Le « je » rejette l’illusion du « je » et pourtant demeure « je ». Voilà le paradoxe de la réalisation du Soi. Les réalisés n’y voient aucun paradoxe. Prenez le cas du dévot : il s’approche de Dieu et prie pour être absorbé en Lui. Puis il se livre dans la foi et par la concentration. Et qu’est-ce qui reste ensuite ? À la place du « je » originel, l’abandon de soi laisse un résidu de Dieu, dans lequel le « je » se perd. C’est la forme la plus haute de dévotion ou d’abandon, et le sommet du détachement.
Nous ne voyons que le script et non le papier sur lequel le script est écrit. Le papier est là, que le script y soit ou non. À ceux qui considèrent le script comme réel, il faut dire que ce n’est pas réel — une illusion — puisqu’il repose sur le papier.
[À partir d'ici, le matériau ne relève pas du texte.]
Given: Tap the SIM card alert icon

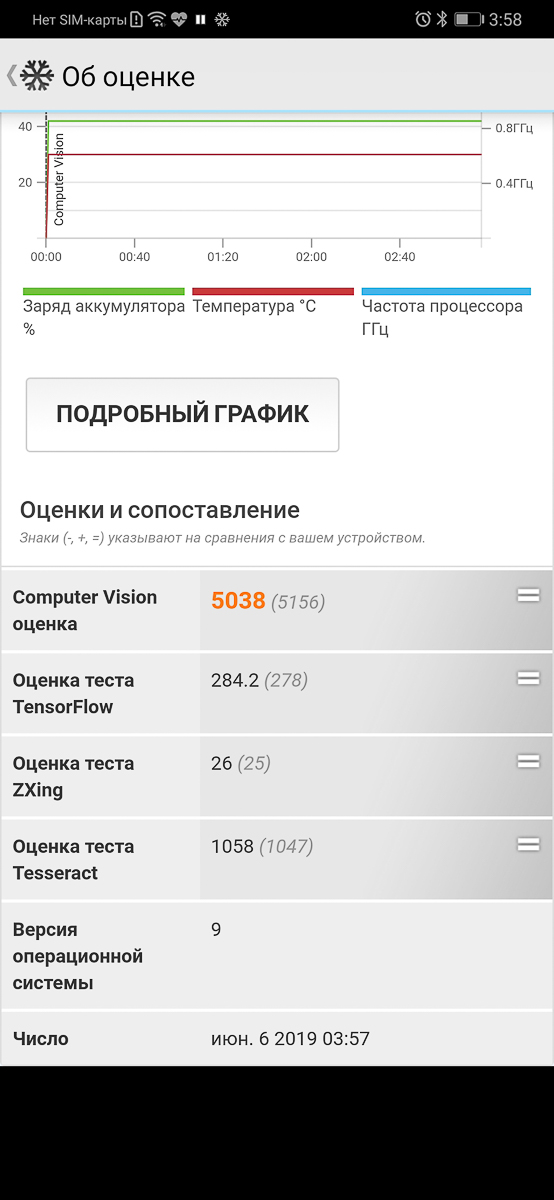Looking at the screenshot, I should pos(137,19).
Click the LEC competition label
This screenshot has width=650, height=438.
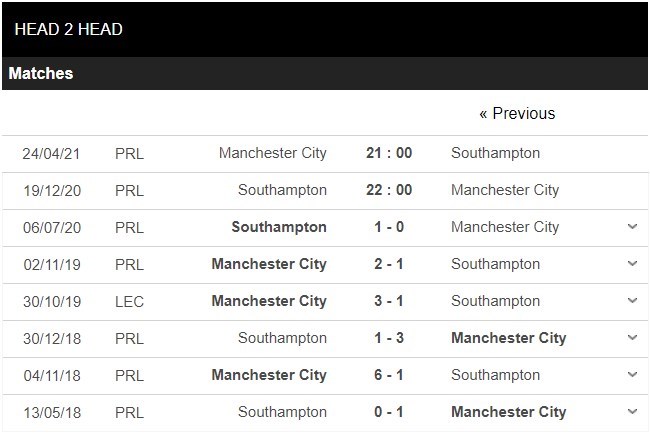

La personne sage voit le papier et le script comme un seul.
Qu’est-ce que l’illusion ? M. : À qui appartient l’illusion ? Découvrez-le. Alors l’illusion disparaîtra. En général, les gens veulent savoir ce qu’est l’illusion, mais ne l’examinent pas : à qui elle appartient. C’est une folie. L’illusion est dehors et inconnue. Mais le chercheur est considéré comme connu : il est à l’intérieur. Découvrez ce qui est immédiat et intime, au lieu d’essayer de découvrir ce qui est lointain et inconnu.